The Boulder, Colo.-based legal and policy group commissioned a Boston University geographer to analyze the energy return on investment for oil shale. He determined that most research indicates that, at best, making fuel from the rock would generate twice the energy content of what it takes to produce. That compares to a 20-to-1 ratio or better for petroleum.

Additionally, the advocates insist, these potential fuel sources are too polluting and water intensive to win a place in Herbert's vision for a clean-energy economy. They argue they also would require too many public subsidies to meet his test for market solutions.

"This just looks like a return to yesteryear," Western Resource Advocates President Karin Sheldon said Tuesday of possible development in eastern Utah.

Herbert's first energy forum — to be moderated by environmental adviser Ted Wilson — is scheduled for today in Price.

Herbert's spokeswoman, Angie Welling, said the governor's energy task force will weigh comments from all interested Utahns before determining which elements to include in the plan.

"Governor Herbert is committed to an open dialogue and examination of all of Utah's energy resources to determine the best way to meet the state's future energy demands," she said.

Herbert's announcement earlier this summer of a process to establish an energy plan mentioned oil shale as one of eastern Utah's potential energy sources.

The Western Resource Advocates report cites state and U.S. Bureau of Reclamation estimates that Utah will exhaust its remaining share of Colorado River water by about 2020 — even without giving over any of it to new energy development.

Utah's potential for developing 634,000 barrels of oil a day by mining and then cooking oil shale would require somewhere between 90,000 and 150,000 acre-feet of water, Sheldon said. An acre-foot, roughly 326,000 gallons, is about enough to supply two households for a year.

While not armed with as much research about Utah's tar sands, the environmental group believes that potential energy source faces similar efficiency issues.

Backers of oil shale's potential for creating jobs and weaning the nation from foreign oil accept that its development is not economical without further technological advances. But they say the state and nation should encourage those advances.

"America needs oil, and we're going to need oil for the foreseeable future," said Curtis Moore, executive director of the Grand Junction, Colo.-based Environmentally Conscious Consumers for Oil Shale, a nonprofit group on industry's side of the issue.

Developing oil shale, he said, could create a lot of jobs in Utah and Colorado while helping to feed a national oil appetite that the Department of Energy expects to grow 17 percent by 2035.
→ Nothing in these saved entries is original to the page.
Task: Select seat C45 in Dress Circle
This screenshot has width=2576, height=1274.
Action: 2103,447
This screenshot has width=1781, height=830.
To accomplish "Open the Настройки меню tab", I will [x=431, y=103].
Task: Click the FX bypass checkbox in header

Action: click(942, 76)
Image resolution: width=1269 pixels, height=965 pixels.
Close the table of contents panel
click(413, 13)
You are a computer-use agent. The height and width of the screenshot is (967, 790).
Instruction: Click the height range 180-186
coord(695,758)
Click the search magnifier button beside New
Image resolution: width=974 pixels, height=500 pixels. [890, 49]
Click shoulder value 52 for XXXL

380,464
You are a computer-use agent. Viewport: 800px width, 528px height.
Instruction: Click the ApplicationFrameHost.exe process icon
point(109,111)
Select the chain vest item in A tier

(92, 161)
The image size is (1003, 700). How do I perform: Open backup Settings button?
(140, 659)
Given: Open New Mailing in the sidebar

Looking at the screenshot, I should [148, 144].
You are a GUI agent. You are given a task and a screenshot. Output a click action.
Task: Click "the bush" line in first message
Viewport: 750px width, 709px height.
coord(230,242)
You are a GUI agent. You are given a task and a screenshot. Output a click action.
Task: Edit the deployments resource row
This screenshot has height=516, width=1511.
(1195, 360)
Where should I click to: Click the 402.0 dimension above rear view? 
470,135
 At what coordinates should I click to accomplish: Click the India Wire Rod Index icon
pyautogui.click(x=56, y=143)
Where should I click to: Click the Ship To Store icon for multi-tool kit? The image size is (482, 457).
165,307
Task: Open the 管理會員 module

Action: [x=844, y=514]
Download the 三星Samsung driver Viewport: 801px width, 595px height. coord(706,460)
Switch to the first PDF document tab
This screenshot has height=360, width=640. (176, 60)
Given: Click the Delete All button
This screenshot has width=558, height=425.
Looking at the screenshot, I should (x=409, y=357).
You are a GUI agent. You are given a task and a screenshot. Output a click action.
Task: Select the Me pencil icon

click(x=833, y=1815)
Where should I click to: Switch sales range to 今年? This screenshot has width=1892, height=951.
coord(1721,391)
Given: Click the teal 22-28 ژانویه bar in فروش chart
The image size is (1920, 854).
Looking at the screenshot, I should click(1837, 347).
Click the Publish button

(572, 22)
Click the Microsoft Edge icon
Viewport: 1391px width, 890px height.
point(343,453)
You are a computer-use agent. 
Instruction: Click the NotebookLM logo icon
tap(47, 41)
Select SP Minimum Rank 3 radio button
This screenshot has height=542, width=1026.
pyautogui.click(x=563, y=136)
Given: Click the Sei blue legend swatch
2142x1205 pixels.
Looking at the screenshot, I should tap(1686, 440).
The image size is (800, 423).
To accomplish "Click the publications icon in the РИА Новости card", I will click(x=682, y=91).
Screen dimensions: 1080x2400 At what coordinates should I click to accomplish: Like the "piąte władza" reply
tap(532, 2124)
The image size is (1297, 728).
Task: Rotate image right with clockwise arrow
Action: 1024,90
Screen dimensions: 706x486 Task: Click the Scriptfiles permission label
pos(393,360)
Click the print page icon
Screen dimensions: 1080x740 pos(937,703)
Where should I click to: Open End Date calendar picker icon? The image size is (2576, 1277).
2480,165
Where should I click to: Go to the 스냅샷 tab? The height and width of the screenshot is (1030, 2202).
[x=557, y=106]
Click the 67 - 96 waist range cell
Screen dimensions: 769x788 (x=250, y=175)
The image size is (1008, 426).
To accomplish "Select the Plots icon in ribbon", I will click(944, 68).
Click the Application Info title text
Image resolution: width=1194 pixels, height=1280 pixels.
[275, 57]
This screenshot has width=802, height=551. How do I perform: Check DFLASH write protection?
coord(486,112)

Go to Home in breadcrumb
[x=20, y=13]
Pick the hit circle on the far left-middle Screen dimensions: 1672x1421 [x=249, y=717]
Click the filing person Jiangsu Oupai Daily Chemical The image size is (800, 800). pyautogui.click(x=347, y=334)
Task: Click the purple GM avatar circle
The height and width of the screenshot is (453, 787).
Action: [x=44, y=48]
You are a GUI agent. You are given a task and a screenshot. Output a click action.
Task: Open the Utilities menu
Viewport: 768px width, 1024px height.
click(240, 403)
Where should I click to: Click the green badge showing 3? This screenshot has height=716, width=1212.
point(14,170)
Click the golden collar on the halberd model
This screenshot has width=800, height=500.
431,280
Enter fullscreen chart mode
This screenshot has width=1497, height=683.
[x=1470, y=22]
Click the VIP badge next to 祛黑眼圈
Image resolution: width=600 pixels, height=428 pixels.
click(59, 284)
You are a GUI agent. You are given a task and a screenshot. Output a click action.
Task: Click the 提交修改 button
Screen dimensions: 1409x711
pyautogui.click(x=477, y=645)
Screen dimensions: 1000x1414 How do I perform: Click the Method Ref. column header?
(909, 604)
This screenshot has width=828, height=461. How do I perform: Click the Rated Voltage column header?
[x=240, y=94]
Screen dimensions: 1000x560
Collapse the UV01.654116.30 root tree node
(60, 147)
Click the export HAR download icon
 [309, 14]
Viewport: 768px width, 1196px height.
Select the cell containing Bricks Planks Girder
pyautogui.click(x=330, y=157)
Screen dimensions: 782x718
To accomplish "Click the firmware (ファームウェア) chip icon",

Curtis acknowledged that current technology hasn't made oil shale worth developing, but said advancements make it look likely in the future. For instance, he said, industry now believes it can generate a barrel of oil from shale for every 1.7 barrels of water used in the process. That's an exponentially lower amount of water than in previous estimates, though still, according to environmentalists, more than this arid region can spare.

Bill Johnson, a Vernal resident and Utah appointee to the Congressional Task Force on Strategic Unconventional Fuels, said environmentalists use water scarcity to obstruct debate on the fuels' merits.

"Look at how much water it takes to make ethanol," Johnson said, pointing out that most of America's ethanol is produced in the Midwest, where there is more water. "These environmental extremists don't seem to be complaining about that."

Oil shale mined in Utah could be shipped to the Midwest for processing, said Johnson, formerly Uintah County's economic development director.

Sheldon counters that such an arrangement would further increase the energy required to turn shale into oil, while splitting pollution problems between more states.

'Fossil Foolishness'

O View the report online. > tinyurl.com/37nl3rq —

Turning shale into fuel

When crushed and roasted in a kiln, oil shale yields a waxy hydrocarbon called kerogen, a substance that hasn't undergone the geologic heat and pressure necessary to create petroleum. It can be refined into diesel, naphtha and sulfur, but no U.S. refineries accept kerogen.